L3 HW offloading requires L2 HW offloading to be active first. The routing decision is handled by the switch chip’s L3 table, which is built from RouterOS routing and ARP tables.

Enable L3 HW offloading on the bridge:

/interface bridge
set bridge1 l3-hw-offloading=yes

Check offload status:

/interface bridge port print detail

Ports with both hw=yes and the bridge having l3-hw-offloading=yes will offload routed traffic between segments.

LimitationNotes
Table sizeL3 HW table is fixed and smaller than the software routing table. Overflow causes software fallback
FastTrack integrationFastTrack connections can be offloaded to HW on supported platforms, providing near-wire-speed NAT/routing
NATHardware-assisted NAT is supported on some CRS platforms; verify per model
IPv6L3 HW offloading support for IPv6 varies by platform and RouterOS version
Multiple bridgesOnly one HW bridge is supported; multiple bridges degrade to software forwarding

VLAN operations (tagging/untagging) can also be offloaded to the switch chip:

/interface bridge
set bridge1 vlan-filtering=yes
/interface bridge vlan
add bridge=bridge1 tagged=ether1 untagged=ether2,ether3 vlan-ids=100
/interface bridge port
set [find interface=ether2] pvid=100

With vlan-filtering=yes and proper port/VLAN configuration, the switch chip handles VLAN operations at wire speed. The key requirement is that all VLAN operations stay within the single HW bridge.

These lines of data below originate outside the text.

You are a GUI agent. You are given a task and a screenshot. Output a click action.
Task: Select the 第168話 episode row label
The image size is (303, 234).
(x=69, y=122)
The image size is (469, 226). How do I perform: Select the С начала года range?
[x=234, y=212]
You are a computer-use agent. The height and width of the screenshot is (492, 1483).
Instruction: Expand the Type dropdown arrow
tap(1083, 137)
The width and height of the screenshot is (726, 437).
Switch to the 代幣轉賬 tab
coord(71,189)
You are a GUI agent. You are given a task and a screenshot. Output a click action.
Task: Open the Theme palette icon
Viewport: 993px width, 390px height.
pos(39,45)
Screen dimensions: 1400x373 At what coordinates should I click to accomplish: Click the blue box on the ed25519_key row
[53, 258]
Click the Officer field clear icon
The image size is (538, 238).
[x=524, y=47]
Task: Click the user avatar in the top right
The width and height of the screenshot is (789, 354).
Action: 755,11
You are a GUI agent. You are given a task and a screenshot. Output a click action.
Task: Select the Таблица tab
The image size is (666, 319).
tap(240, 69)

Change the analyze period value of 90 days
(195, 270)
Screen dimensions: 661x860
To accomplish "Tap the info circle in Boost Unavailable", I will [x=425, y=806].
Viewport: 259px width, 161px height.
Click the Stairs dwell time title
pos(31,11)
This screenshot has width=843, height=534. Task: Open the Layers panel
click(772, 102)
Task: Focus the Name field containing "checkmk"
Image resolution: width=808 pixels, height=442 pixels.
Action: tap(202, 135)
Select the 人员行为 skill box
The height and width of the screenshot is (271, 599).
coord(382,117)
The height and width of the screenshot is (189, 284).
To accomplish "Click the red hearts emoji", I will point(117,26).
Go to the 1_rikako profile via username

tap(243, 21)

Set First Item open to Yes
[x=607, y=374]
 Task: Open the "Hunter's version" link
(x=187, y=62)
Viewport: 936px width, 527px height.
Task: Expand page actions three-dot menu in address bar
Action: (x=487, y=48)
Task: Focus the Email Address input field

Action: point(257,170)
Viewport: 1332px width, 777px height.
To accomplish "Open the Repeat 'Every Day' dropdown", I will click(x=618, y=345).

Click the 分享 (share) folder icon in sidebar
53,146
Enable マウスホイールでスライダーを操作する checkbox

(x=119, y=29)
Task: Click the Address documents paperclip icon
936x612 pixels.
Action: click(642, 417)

On multi-core RouterOS devices, network interface interrupts (IRQs) are serviced by CPU cores. By default, all IRQs may be handled by a single core, creating a bottleneck at high packet rates even if other cores are idle. IRQ affinity allows binding specific interfaces to specific cores, distributing interrupt load across the available CPUs.

Check current IRQ-to-CPU assignments:

/system resource irq print

Example output:

# USERS CPU ACTIVE IRQ
0 eth0 1 yes 20
1 eth1 1 yes 21
2 eth2 1 yes 22
3 eth3 0 yes 23

All IRQs on CPU 1 will saturate that core at high pps while CPU 0 sits idle.

Manually assign IRQs to different cores:

/system resource irq set 0 cpu=0
/system resource irq set 1 cpu=1
/system resource irq set 2 cpu=2
/system resource irq set 3 cpu=3

Or use cpu=auto to let RouterOS balance automatically:

/system resource irq set [find] cpu=auto

For a router with two high-traffic interfaces (WAN and LAN):

# Assign WAN interface IRQ to core 0, LAN to core 1
/system resource irq set [find users~"ether1"] cpu=0
/system resource irq set [find users~"ether2"] cpu=1

For devices with many interfaces and equal traffic distribution, spread IRQs evenly:

# Distribute across 4 cores
:local cores 4
:local i 0
:foreach irq in=[/system resource irq find] do={
/system resource irq set $irq cpu=($i % $cores)
:set i ($i + 1)
}
  • Changes take effect immediately but are not persistent across reboot by default. Add the commands to a startup script under /system scheduler with on-event triggered at boot.
  • After changing IRQ affinity, re-profile with /tool profile to verify CPU load distribution has improved.
  • On RouterOS CHR (Cloud Hosted Router), IRQ assignment depends on the hypervisor; virtio drivers expose IRQs differently than physical hardware.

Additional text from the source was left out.